Do you get to keep the family farm in a divorce?

You wake up before the sun rises and know the sound of whirring tractors, the smell of manure and the mooing of your cows well. Your family has lived on this Nebraska farm for generations, and you've finally inherited it. You feel grateful your children can have a similar childhood to yours.

However, your pending divorce brings uncertainty and anxieties to the farm, as you may wonder if your ex-spouse has any claim to it. The farm is more than just the land and buildings. It's the machinery you use, the livestock you raise and the crops you grow. Could your ex-spouse reap the financial benefits of your hard work in the fields and your time spent caring for the animals? Your farm consists of many assets and losing one could greatly affect its operation and success.

How are separate and marital property different?

Nebraska is an equitable division state, which means the courts divide property fairly but not necessarily equally. Before making an official decision, Nebraska courts classify your property as marital or separate (non-marital).

Property owned or acquired before marriage is called separate, or non-marital property. A prenuptial or post-nuptial agreement could allow you to keep some of your property as separate.

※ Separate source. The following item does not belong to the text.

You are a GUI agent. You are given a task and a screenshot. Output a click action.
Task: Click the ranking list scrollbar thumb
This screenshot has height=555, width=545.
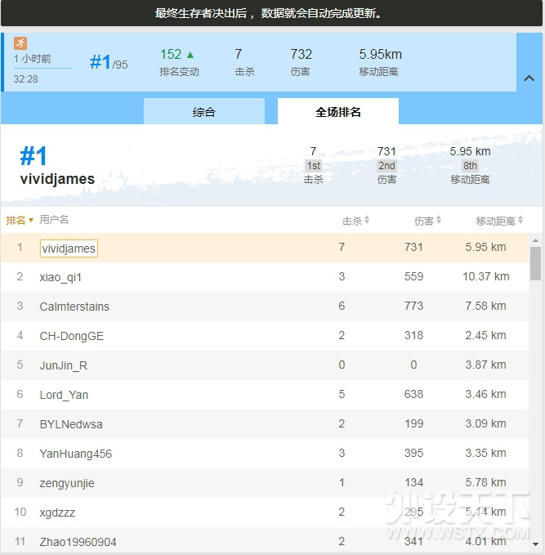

Meanwhile, marital property is property you and your ex-spouse bought together, such as cars and houses. Marital property also includes any joint bank or retirement accounts you both have contributed to, but it excludes inheritances or other gifts given specifically to you.

How do Nebraska family courts divide property?

A Nebraska judge considers the following factors when determining property division:

  • The length of your marriage.
  • Your financial status both at the time of divorce and after divorce.
  • Your monetary contributions to the marriage.
  • Your non-monetary contributions, such as caring for your children.

Courts may consider additional factors regarding property division cases. Dividing who gets what in a divorce does not happen easily, and the many assets in farm divorces complicate that decision even more.